Little Woman in Blue
Atkins’ elegantly understated work is the first novel to be written about May Alcott, a 19th-century artist whose talents were overshadowed by her older sister, Louisa. While it succeeds in drawing readers into the lives of the Alcotts of Concord, Massachusetts – their aspirations, values, insecurities, conflicts, and their love for one another – it’s more a portrait of a woman struggling to pursue her artistic dreams while hoping one day to become a wife and mother. May attracts many students to the local painting classes she teaches but knows she’s missing out, never having had the opportunity to visit Europe: “My art would improve with Michelangelo and Raphael to teach me,” she tells Louisa.

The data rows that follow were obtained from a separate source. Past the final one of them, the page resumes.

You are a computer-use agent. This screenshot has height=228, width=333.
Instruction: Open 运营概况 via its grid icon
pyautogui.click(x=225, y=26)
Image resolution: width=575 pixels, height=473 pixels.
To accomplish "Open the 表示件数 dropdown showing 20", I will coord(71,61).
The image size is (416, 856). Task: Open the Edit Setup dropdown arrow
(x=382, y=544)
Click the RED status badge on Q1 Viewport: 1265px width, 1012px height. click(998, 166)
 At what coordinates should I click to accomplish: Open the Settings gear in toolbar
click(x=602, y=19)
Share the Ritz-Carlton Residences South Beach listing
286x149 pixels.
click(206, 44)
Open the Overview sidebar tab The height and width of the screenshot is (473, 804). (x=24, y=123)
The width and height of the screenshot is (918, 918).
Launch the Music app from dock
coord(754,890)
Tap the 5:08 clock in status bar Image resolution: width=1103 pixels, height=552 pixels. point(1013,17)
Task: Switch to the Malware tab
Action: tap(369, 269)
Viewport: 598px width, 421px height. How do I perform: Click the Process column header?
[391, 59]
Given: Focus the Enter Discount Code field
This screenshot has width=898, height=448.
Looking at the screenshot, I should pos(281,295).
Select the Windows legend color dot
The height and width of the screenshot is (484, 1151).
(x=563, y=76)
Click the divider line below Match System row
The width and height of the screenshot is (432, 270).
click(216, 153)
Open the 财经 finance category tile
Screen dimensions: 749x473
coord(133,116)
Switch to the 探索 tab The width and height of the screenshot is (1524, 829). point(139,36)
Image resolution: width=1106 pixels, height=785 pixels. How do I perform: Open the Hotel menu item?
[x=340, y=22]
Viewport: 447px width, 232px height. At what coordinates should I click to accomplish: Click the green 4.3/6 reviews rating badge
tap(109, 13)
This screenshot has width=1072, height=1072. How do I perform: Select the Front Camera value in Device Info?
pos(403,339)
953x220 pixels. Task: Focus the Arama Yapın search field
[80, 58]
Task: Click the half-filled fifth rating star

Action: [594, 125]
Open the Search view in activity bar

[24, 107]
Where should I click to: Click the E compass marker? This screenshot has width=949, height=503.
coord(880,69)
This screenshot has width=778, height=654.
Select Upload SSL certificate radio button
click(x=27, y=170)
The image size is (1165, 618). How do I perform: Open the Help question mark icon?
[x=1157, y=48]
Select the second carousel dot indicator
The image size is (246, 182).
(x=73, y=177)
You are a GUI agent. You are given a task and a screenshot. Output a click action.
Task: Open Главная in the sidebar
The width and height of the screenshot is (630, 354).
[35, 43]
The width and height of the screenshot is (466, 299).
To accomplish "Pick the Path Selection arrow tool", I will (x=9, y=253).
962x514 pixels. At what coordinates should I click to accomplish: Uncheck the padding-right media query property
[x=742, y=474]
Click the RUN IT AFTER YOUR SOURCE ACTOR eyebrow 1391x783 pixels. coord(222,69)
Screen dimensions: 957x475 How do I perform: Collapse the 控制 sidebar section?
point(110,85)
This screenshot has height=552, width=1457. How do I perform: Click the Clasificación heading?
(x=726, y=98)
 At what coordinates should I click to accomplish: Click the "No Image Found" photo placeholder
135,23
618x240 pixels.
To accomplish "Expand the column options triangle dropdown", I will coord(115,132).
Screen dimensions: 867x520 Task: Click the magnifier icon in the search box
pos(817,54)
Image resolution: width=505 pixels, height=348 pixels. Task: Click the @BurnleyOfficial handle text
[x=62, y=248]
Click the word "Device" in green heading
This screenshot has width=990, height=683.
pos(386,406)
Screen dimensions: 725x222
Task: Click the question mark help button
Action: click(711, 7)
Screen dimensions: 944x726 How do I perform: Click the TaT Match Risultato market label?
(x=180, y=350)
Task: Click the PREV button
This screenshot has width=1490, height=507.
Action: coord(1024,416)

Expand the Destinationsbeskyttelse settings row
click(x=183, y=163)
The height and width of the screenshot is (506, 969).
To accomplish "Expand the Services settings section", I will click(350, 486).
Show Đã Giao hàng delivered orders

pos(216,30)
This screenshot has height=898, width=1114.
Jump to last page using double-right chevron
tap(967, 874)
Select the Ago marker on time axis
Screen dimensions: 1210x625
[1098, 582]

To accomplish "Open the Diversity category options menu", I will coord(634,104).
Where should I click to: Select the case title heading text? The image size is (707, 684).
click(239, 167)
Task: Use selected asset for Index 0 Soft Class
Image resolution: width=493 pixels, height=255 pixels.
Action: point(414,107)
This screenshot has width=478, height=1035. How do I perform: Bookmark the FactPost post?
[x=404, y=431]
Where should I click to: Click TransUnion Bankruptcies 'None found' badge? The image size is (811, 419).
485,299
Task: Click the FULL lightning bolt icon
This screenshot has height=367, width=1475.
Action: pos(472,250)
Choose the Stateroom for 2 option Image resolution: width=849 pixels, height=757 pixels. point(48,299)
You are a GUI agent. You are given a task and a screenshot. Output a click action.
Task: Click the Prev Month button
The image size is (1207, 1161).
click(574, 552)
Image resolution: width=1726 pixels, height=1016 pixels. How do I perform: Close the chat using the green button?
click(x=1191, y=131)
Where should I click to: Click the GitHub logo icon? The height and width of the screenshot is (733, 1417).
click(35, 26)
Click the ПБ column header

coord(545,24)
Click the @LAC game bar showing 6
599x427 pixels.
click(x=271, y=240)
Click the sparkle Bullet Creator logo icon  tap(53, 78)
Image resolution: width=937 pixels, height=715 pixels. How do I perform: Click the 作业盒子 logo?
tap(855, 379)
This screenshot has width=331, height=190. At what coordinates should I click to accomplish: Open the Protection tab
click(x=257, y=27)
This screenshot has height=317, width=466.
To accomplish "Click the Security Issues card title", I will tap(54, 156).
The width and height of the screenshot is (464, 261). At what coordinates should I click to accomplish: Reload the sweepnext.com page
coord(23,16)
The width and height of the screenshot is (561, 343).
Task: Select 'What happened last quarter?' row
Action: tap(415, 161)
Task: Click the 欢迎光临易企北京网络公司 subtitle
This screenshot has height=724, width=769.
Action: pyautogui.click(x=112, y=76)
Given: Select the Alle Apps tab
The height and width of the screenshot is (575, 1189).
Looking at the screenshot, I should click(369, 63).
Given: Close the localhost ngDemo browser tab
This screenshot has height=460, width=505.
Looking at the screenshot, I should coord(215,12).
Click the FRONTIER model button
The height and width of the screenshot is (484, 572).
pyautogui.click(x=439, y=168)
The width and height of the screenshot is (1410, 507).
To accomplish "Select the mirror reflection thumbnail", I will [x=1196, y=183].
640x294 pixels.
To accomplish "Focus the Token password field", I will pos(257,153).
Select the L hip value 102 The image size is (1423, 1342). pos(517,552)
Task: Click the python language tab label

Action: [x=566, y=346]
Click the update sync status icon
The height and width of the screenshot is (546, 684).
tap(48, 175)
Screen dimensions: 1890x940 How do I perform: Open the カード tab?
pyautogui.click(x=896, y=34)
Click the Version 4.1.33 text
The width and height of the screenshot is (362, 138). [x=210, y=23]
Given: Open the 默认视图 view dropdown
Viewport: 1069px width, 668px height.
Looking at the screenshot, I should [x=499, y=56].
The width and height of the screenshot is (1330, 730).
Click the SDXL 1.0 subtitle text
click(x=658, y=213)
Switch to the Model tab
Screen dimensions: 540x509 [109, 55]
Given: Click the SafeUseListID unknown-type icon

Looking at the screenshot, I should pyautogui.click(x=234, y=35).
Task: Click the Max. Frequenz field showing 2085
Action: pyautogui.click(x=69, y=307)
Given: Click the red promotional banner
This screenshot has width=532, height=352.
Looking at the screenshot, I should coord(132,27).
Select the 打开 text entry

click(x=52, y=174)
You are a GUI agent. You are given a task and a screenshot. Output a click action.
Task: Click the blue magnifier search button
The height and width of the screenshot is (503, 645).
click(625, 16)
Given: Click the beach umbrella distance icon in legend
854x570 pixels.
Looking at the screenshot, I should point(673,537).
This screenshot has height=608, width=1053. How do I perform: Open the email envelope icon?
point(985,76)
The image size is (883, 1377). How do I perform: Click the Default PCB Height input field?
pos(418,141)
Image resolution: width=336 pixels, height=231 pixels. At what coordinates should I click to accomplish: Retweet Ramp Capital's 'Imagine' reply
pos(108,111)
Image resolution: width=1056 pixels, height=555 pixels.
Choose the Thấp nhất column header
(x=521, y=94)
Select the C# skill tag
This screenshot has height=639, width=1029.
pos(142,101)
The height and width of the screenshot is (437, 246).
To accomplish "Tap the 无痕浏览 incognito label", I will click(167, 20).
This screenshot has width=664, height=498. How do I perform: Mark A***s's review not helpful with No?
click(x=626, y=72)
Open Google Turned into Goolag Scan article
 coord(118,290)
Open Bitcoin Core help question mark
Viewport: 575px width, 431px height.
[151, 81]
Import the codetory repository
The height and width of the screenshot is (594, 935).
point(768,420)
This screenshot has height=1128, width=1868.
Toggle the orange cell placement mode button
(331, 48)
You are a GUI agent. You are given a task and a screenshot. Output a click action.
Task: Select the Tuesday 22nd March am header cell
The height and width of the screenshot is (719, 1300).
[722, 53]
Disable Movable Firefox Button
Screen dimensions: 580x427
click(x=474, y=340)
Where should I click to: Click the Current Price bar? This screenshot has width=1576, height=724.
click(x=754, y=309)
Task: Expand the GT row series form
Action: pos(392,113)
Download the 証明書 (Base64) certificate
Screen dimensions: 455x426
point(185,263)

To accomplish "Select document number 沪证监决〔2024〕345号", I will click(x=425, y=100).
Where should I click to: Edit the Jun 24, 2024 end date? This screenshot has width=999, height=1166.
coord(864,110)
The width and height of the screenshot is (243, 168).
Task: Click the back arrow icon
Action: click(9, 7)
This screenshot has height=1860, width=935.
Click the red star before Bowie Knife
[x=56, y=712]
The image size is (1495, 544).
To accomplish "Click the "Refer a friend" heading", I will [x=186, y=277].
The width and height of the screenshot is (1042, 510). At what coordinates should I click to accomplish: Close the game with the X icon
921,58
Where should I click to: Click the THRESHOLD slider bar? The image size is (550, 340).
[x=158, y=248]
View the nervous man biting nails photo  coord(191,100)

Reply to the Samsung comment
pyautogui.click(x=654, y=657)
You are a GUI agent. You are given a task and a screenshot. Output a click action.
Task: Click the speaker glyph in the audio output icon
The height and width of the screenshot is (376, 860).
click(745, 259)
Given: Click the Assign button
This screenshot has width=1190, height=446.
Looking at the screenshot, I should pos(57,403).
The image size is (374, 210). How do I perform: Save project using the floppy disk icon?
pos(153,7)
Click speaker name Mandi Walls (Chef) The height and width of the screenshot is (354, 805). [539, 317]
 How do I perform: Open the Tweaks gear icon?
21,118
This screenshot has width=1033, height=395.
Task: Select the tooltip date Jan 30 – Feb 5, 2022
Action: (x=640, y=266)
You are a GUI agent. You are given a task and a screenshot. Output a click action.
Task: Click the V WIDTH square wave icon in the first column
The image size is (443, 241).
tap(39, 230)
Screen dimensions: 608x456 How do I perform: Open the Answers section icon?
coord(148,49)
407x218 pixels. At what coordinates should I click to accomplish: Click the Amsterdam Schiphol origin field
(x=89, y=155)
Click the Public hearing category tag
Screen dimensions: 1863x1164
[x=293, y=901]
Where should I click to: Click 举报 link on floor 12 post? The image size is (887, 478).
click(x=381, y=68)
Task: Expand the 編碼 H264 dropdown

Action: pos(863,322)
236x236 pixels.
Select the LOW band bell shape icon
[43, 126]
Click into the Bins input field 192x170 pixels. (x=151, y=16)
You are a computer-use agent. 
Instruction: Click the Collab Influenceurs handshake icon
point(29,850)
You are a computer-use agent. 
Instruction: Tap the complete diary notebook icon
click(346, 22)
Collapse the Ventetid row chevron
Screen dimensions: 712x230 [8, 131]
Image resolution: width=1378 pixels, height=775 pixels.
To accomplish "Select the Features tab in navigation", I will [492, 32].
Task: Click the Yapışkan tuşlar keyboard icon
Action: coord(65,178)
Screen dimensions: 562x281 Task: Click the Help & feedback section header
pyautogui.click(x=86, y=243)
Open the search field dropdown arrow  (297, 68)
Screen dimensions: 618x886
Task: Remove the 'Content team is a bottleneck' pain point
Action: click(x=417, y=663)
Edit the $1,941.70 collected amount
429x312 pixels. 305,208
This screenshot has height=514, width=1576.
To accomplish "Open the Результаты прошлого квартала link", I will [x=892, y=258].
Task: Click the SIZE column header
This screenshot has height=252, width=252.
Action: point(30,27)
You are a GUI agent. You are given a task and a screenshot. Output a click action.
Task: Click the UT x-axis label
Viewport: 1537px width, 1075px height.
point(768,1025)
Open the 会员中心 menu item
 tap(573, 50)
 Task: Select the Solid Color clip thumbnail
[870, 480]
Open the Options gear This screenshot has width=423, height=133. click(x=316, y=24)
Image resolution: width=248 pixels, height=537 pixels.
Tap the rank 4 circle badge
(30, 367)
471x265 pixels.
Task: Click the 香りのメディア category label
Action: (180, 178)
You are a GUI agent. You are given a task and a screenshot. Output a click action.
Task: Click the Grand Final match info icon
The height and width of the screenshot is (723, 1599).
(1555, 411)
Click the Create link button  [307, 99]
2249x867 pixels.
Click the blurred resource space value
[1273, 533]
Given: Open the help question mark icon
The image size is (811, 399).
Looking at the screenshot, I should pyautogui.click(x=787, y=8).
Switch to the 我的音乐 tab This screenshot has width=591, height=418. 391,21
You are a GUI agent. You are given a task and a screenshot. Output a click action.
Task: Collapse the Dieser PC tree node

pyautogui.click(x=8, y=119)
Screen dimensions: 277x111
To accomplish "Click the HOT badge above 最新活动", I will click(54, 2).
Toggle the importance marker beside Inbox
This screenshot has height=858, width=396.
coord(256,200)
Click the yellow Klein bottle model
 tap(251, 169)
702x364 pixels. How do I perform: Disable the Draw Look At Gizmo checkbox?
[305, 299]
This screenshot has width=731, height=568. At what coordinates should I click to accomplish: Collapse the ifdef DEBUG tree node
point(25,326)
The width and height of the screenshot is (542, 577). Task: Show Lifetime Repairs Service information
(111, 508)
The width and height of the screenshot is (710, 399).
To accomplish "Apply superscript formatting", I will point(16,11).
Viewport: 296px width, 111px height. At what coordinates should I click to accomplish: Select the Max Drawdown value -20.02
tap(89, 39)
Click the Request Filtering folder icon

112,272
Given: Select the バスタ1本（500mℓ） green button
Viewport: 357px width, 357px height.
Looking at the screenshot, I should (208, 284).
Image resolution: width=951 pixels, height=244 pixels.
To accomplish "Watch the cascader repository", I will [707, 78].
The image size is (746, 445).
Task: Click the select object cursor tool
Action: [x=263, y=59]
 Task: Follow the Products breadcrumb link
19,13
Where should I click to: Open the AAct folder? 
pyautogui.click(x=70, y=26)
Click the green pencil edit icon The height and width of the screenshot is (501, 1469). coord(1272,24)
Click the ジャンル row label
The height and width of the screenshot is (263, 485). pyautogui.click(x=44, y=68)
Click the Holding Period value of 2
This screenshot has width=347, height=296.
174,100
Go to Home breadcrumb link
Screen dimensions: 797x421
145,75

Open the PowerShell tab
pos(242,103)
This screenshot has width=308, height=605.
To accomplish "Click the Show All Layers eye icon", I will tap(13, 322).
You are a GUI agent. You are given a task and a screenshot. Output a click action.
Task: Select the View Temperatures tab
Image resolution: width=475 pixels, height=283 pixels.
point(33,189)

Although May enjoys a romance with Julian Hawthorne, the son of neighbors Nathaniel and Sophia, his poverty and lack of direction make him a bad choice as a husband for an ambitious woman. Once Louisa’s Little Women becomes a bestseller, a trip to Europe finally looks like more of a possibility. However, Louisa’s interpretation of May’s fictional counterpart – golden-haired Amy March, who dabbles in art but gives up her hobby to marry – shows May that her sister hardly knows her.
Atkins creates beautiful images with her writing: May and Julian’s moonlit boat excursion through the water lilies floating in the Concord River has the feel of an impressionist painting, and May’s observations of the bustling Parisian streets bring the city alive. Some sharper characterizations would have helped; the Alcott parents fade into the background, for instance, and without dialogue tags during lengthy exchanges, it can sometimes be hard to tell who’s saying what. A slight re-edit would be of benefit here.
While this is a quiet book, the characters’ strong emotions come through on the page. Thoughtful readers will appreciate the depictions of the sisters’ passion for their art and the challenges that 19th-century American women faced when they worked for a living.